When a couple decides to divorce after a considerable amount of years of marriage, this often means that they have a large amount of assets to divide. A high-asset divorce differs from other divorces due to the fact that assets can be particularly complex to identify and divide between spouses. In high-asset divorces, conflicts are more likely to arise due to these difficulties.
It is therefore important that those contemplating a divorce where there are many assets to divide take early action to plan their strategy. By doing so, those approaching divorce can avoid some of the following common mistakes.

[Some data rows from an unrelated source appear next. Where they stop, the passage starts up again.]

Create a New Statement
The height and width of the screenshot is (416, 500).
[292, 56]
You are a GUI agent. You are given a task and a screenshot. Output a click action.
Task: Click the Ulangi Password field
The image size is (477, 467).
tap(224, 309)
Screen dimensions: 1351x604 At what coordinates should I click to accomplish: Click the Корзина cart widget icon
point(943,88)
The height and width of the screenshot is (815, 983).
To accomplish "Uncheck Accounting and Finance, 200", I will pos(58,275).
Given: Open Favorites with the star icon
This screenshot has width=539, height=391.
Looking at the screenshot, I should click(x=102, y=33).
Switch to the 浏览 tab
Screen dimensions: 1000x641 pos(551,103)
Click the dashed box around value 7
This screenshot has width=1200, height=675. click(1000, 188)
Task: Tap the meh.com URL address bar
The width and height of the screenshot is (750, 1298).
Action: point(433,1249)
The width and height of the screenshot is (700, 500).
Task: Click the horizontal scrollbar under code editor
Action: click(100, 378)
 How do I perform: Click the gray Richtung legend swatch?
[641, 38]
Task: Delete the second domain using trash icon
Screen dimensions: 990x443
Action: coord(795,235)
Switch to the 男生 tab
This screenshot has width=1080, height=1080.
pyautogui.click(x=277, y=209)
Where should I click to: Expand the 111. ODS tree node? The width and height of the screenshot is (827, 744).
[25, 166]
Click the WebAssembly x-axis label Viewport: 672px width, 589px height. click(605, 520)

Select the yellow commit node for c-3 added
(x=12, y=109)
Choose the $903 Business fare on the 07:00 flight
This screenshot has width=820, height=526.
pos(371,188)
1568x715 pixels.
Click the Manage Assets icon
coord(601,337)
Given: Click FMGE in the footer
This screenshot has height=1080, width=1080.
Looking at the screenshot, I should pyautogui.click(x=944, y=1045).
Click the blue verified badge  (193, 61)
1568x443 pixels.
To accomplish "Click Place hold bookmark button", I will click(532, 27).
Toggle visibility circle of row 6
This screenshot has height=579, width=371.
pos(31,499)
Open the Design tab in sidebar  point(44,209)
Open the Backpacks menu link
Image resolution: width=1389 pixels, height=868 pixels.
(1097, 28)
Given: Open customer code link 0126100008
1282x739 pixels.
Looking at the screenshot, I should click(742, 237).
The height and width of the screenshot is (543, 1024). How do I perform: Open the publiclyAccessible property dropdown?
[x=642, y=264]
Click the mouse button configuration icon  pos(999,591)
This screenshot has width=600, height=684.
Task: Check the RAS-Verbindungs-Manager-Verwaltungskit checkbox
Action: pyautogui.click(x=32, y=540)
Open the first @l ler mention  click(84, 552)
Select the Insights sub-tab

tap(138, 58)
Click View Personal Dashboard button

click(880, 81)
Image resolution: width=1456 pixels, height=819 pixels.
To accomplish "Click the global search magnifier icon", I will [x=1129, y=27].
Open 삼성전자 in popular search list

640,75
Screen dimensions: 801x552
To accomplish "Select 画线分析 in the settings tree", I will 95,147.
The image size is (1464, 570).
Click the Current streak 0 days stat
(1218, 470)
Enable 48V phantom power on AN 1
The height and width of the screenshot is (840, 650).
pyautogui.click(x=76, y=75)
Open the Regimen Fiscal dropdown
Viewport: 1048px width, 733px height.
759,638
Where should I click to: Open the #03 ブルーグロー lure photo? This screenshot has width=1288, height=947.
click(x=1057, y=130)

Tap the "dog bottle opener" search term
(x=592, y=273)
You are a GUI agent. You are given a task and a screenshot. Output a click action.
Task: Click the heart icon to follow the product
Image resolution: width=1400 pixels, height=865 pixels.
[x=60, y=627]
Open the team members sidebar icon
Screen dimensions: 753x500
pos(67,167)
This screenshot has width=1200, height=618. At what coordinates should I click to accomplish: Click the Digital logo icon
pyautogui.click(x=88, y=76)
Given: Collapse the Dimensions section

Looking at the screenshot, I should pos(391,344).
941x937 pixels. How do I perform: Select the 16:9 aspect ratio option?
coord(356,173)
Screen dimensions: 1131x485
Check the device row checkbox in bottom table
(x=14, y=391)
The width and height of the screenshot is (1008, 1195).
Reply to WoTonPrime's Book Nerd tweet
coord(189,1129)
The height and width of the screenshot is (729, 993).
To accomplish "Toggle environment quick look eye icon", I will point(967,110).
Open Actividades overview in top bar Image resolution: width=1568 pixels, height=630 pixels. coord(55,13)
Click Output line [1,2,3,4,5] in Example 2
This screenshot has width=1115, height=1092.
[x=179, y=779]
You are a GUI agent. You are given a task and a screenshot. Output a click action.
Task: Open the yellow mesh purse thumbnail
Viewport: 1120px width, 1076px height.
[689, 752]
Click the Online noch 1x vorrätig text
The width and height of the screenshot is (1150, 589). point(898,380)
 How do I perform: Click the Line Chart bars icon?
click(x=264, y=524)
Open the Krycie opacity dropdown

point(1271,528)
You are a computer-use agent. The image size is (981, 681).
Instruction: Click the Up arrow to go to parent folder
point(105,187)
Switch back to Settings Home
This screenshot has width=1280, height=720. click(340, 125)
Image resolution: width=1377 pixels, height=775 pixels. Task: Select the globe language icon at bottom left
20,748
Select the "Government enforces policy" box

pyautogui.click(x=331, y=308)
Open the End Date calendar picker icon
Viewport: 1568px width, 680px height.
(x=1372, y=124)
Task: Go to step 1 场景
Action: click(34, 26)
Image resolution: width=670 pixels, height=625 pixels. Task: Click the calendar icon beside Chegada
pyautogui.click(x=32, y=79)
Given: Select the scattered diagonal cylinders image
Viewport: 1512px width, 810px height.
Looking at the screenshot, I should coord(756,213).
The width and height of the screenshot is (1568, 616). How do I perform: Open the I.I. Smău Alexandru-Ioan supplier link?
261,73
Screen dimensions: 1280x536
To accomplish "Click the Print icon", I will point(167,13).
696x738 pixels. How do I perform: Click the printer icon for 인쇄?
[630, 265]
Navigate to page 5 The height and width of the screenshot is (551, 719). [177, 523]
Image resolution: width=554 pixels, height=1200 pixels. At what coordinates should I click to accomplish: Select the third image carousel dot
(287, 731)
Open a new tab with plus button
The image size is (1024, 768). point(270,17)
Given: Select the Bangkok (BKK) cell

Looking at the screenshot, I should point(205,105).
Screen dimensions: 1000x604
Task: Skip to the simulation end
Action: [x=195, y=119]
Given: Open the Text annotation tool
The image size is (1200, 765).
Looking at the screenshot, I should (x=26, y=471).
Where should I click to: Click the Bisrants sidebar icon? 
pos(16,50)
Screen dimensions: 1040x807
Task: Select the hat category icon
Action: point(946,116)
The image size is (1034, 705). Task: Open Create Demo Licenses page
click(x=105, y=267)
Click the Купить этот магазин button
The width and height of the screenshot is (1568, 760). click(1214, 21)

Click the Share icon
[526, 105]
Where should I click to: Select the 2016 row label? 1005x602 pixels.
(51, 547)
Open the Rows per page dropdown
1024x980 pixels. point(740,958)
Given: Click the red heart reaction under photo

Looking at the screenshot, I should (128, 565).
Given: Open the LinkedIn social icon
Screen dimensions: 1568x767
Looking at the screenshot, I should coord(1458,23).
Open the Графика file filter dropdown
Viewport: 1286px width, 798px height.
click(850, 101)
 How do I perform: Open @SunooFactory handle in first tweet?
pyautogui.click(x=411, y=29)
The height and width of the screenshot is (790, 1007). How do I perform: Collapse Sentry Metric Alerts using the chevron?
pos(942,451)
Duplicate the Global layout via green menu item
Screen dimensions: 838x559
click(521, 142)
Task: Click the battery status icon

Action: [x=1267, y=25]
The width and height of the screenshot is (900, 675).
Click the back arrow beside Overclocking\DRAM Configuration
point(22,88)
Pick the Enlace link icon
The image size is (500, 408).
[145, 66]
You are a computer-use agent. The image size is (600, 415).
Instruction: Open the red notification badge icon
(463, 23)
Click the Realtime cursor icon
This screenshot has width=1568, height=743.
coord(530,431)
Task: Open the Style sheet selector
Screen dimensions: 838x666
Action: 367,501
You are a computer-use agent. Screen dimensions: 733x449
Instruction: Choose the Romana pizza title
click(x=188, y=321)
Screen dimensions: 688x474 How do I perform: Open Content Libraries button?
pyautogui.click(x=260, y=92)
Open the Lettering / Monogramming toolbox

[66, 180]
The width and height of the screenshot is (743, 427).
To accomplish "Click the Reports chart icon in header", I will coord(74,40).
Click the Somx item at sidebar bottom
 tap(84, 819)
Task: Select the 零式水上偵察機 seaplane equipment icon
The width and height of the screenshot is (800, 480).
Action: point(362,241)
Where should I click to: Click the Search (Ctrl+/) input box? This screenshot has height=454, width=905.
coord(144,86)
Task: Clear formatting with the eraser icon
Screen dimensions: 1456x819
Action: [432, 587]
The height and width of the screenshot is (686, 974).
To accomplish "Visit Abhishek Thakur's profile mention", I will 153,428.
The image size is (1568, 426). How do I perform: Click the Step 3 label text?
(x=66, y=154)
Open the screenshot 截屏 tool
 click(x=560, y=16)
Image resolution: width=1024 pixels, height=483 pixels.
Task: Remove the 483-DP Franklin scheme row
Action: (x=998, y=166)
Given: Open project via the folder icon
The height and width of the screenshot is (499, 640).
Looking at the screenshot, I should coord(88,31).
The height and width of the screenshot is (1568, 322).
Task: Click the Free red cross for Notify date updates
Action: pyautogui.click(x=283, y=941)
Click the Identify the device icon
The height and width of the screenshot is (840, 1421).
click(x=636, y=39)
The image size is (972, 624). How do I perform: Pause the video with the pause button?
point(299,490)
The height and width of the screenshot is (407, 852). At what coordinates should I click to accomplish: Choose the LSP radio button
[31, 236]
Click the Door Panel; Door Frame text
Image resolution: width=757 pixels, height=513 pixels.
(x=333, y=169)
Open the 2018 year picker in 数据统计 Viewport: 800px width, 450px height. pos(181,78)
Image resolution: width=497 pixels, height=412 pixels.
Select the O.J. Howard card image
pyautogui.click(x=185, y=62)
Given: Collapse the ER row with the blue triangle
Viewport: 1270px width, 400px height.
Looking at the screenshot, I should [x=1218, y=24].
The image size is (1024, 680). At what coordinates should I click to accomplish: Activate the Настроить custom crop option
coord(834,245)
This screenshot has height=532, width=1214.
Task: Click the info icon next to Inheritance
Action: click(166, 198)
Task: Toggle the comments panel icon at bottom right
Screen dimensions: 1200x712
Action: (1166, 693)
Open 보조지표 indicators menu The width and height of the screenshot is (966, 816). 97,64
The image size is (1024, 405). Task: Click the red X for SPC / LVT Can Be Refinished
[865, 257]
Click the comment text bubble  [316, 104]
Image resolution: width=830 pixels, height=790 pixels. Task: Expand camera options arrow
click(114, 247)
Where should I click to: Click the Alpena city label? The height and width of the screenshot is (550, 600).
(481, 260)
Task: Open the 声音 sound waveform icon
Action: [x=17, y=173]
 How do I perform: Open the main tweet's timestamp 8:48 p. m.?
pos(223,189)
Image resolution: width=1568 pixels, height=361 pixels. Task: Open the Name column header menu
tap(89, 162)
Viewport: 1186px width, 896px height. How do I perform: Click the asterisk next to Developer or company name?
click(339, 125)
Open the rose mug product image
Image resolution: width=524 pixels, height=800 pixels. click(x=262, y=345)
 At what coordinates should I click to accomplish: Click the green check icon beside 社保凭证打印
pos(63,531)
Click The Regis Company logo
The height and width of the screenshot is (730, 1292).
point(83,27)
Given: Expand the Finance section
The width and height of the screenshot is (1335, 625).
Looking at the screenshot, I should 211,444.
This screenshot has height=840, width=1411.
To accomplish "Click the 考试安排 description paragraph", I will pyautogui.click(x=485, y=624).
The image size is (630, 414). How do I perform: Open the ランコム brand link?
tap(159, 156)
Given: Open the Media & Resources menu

Allowing the other party to make them feel guilty
Like all emotions, guilt requires permission to be experienced. In other words, no one can make you feel guilty unless you allow them to. It’s common for one divorcing spouse to try and make the other party feel guilty about fighting for their fair share of assets. You should fight for the assets that you believe you deserve rather than listen to the opinions of your ex.
Many people want to get their divorce settled as quickly as possible so they can move on with their lives. While this is understandable, it can often lead to them getting less than what they deserve when it comes to the divorce settlement. By being patient and being outcome-focused, you will be more likely to get the assets that you deserve.
Being overly trusting
Trust is paramount in any marriage. But when a relationship ends, it is more likely that one or both spouses will breach the trust of the other. This is especially true when it comes to the process of asset division. Some divorcing spouses take exceptional measures to try and hide assets from their ex, sometimes even making transfers to offshore accounts. No matter how much you trust your ex to be reasonable, you should not disregard the possibility of their engaging in ruthless or unlawful tactics.
If you are unsure of how to move forward with your divorce, make sure that you have a good understanding of the law, and that you have established a vision of what you would like the outcome of the divorce to be.